In “Subterranean Properties: India's Political Ecology of Coal, 1870–1975,” Matthew Shutzer considers underground property claims in relation to laws of ground rent and asks how the terms of agrarian law and customs that had evolved to regulate land use on India's surface were leveraged by extractive industries to take control under the earth's crust, with disastrous consequences. At stake is nothing less that what is “land.” Shutzer's essay points to the historical lack of three-dimensional laws of land claims that take verticality and the subterranean into account, a lacuna with implications even in the present.

TEA LEAVES Sarah Besky is also invested in land use and law in India, not least in how British colonial law was diffused onto the land and into legal, economic and ethical postures towards it. In her essay, “The Plantation's Outsides: The Work of Settlement in Kalimpong, India,” Besky refers to the “sedimentation of sociospatial relations” to explore how tea plantations—the main colonial cash crop—were surrounded by lands managed to support the plantation, as adjuncts to empire. It wasn't only crop diversity being managed but also human diversity, as different ethnic and racial groups were allocated through residential sorting into distinct zones of the plantation and its supporting surround. Importantly, Besky also draws readers’ attention to comparisons between India's teaworks and the history of Caribbean plantations, their geographies, and management.

In “Ceremony, Medicine, Caffeinated Tea: Unearthing the Forgotten Faces of the North American Stimulant Yaupon (Ilex vomitoria),” Christine Folch offers a completely different reading of the tea leaves. Her work considers the ways that a North American native tea, yaupon, infused the habits and lifeways of its indigenous, enslaved, and colonial users—shifting between ceremonial, medicinal, psychoactive, and recreational uses, among others—even as they imposed their own versions of human sociality onto the herb, shaping the arc of its career. Folch poses the question of why yaupon resisted becoming transformed into a commodity for extraction, unlike coffee, mate, and other teas, and uses that question as a window onto the issue of how distinct forms of knowledge-transmission shape the life of a plant.

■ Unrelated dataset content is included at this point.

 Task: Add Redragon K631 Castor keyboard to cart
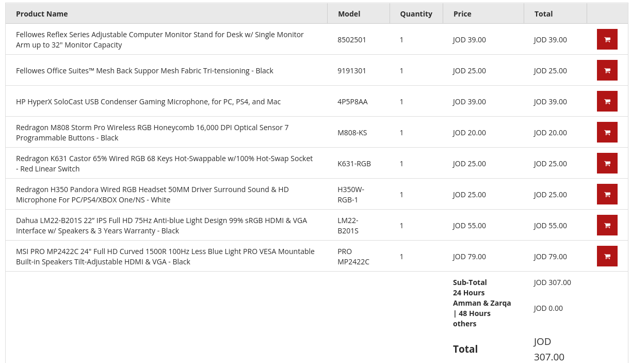point(607,163)
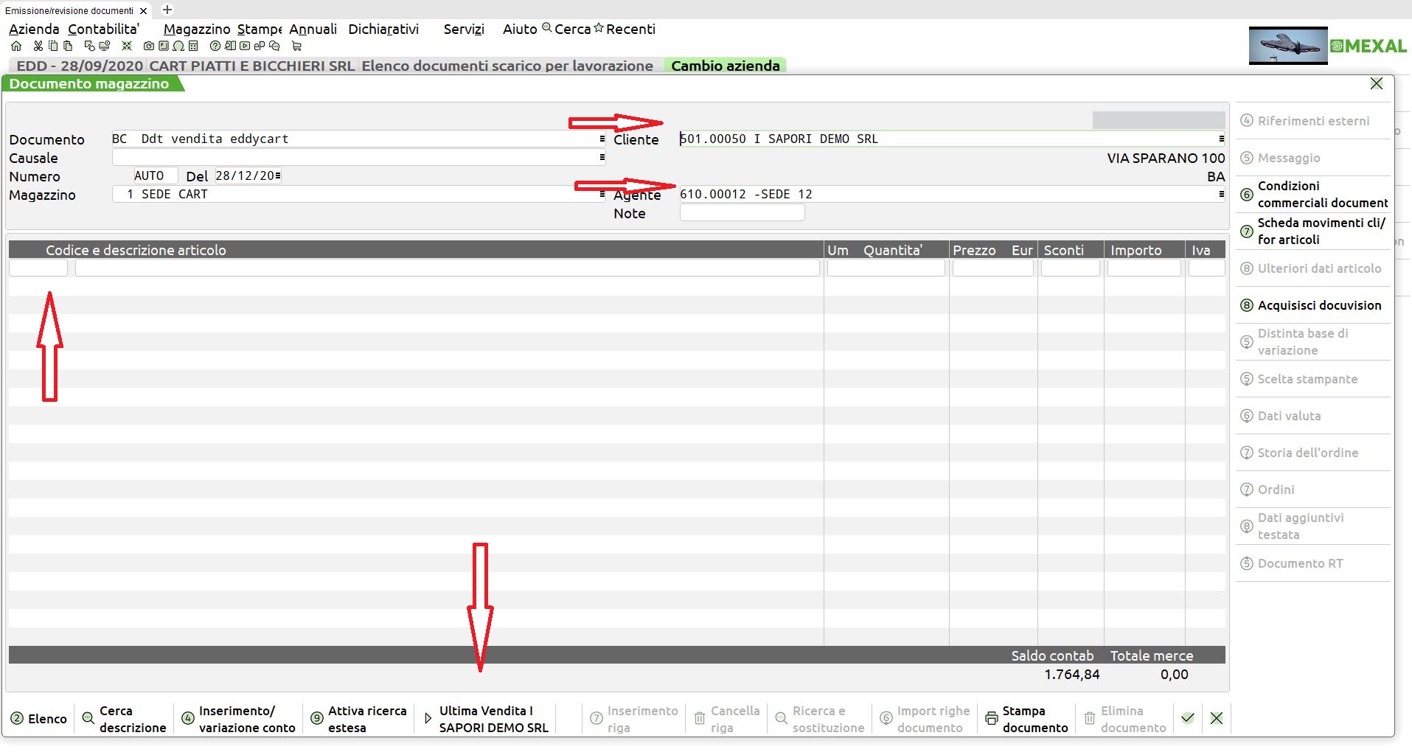Click the shopping cart icon

point(297,46)
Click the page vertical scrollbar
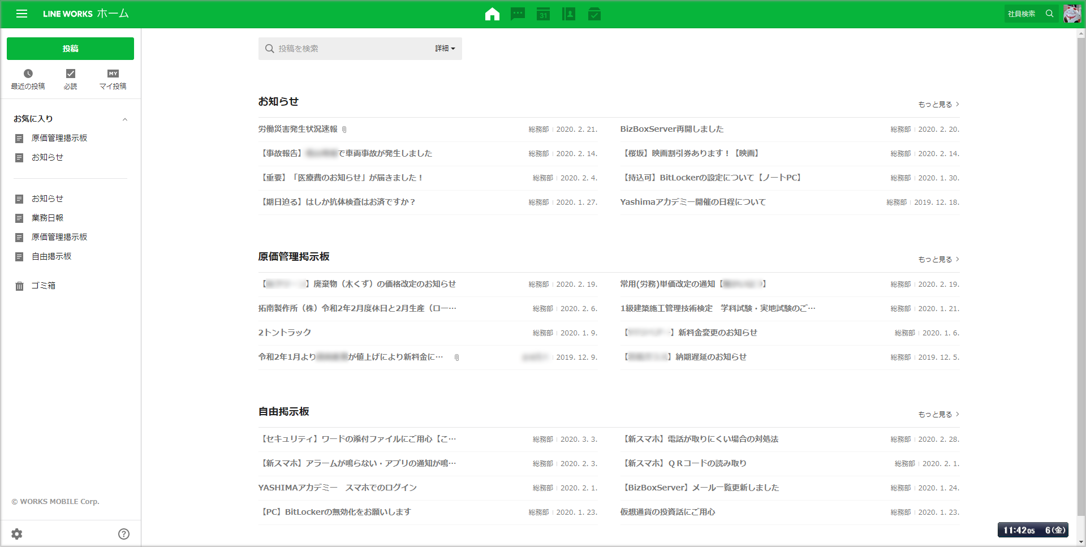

EMBODIED READING Reading is not only a semiotic act but also a sensory, material, and corporeal one. Reading pulls together posture, touch, sight, smell, and sound, and it is performed in a space with its own variables of light, shape, temperature, and texture. Reading happens in bodies that are already situated, already classed, raced, and gendered, long before a text can ever begin to speak. Britt Halvorson and Ingie Hovland's contribution, “Reconnecting Language and Materiality in Christian Reading: A Comparative Analysis of Two Groups of Protestant Women,” shows the extent to which reading is an embodied act. In their study, biblical words have a visceral dimension, a “language materiality.” Even more, their essay shows how textual interpretation and embodied practice interact to generate particular forms of interpretation and inspiration. Comparing Protestant women reading in 1920s Norway and in the 1950s United States, they show how two different groups engaged with the very same text nevertheless derived distinct experiences and implications for proper action. A religious text's “meaning,” Halvorson and Hovland show, is a complex alchemy, a word magic brewed of bodies, things, and movements, of specific moments and places. Perhaps not unlike reading CSSH in confinement, and during the time of COVID, quite unlike reading it a year ago, or a year ahead.